Brian Ashton

Personal information
- Full name: Brian Ashton
- Date of birth: September 5, 1974 (age 51)
- Place of birth: Sudbury, Ontario
- Height: 5 ft 9 in (1.75 m)
- Position: Defensive midfielder

Senior career*
- Years: Team / Apps / (Gls)
- 1992: London Lasers / 3 / (0)
- 1998–2004: Toronto Lynx / 159 / (13)
- 2002: → Mississauga Olympians (loan) / 3 / (0)

International career^{‡}
- 1991: Canada U17 / 2 / (0)
- 1992: Canada U20 / 5 / (1)
- 1994: Canada U23 / 4 / (0)

= Brian Ashton (soccer) =

Canadian former soccer player

Brian Ashton (born September 5, 1974) is a Canadian former soccer player who played notably with the Toronto Lynx, and is currently the Ontario Soccer Association Region 6 Head Coach.

== Professional career ==
Ashton attended St. Charles College, where he played soccer. Ashton was a key part of the 1990 and 1993 NOSSA title for St. Charles.

Ashton began playing professional soccer with the London Lasers in 1992. Although receiving a tryout offer from Premier League club Sheffield United in 1993, he never officially made the squad.

He later played with the Toronto Lynx of the USL A-League in 1998 the second year of the franchise's inception. He made his debut for the club on April 9, 1998, in an exhibition match against the Rochester Rhinos. During his tenure with the Lynx he was awarded the Toronto Lynx Fan Favorite award a record five times including a Public Relations award. He held the record for most club appearances for the Lynx, until he was surpassed by David Diplacido in 2006. In the 2000 USL A-League season he assisted Toronto by reaching the post season for the second time in the franchise's history. In the playoffs Ashton scored a goal in the conference quarterfinals against the Long Island Rough Riders, which resulted in a 2–1 victory. The Lynx playoff run came to an end in the Eastern Conference Final against the Rochester Rhinos in a 2–1 loss on aggregate.

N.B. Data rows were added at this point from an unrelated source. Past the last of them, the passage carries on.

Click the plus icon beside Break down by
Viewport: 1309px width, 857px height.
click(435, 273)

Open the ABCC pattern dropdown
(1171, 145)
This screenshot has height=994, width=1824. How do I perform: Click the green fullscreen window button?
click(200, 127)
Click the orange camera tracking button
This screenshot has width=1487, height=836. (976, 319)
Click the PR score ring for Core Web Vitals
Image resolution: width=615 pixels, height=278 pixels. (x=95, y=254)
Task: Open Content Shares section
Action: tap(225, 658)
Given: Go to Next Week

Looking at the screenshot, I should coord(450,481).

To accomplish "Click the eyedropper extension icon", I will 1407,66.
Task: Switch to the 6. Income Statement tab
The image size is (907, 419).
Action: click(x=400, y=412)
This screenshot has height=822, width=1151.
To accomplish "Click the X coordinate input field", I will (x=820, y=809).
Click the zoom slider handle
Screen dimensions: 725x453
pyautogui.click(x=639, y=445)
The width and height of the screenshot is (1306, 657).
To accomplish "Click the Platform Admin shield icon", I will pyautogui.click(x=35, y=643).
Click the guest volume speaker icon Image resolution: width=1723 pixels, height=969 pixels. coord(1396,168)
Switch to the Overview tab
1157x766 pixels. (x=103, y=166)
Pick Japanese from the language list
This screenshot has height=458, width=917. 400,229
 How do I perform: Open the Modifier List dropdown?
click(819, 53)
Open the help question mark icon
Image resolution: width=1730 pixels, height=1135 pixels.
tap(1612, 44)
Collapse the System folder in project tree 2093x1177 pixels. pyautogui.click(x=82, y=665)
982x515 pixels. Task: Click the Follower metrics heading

Once the 2002 A-League season came to a conclusion he was loaned to the Mississauga Olympians of the Canadian Professional Soccer League. He made his debut on September 11, 2002, in an Open Canada Cup match against the Toronto Croatia. He helped the Olympians secure a playoff berth by finishing second in the Western Conference, but unfortunately were defeated by the North York Astros in a wild card match. On February 12, 2004, Ashton announced his retirement from professional soccer after he was offered a regional coach of youth development position with the Ontario Soccer Association.

== International career ==
Ashton made his national team debut on March 25, 1991, with the Canada men's national under-17 soccer team at the 1991 CONCACAF U-17 Tournament. He later featured with the Canada men's national under-20 soccer team in the 1992 CONCACAF U-20 Tournament. He also played with the Canada men's national under-23 soccer team at the 1994 Jeux de la Francophonie.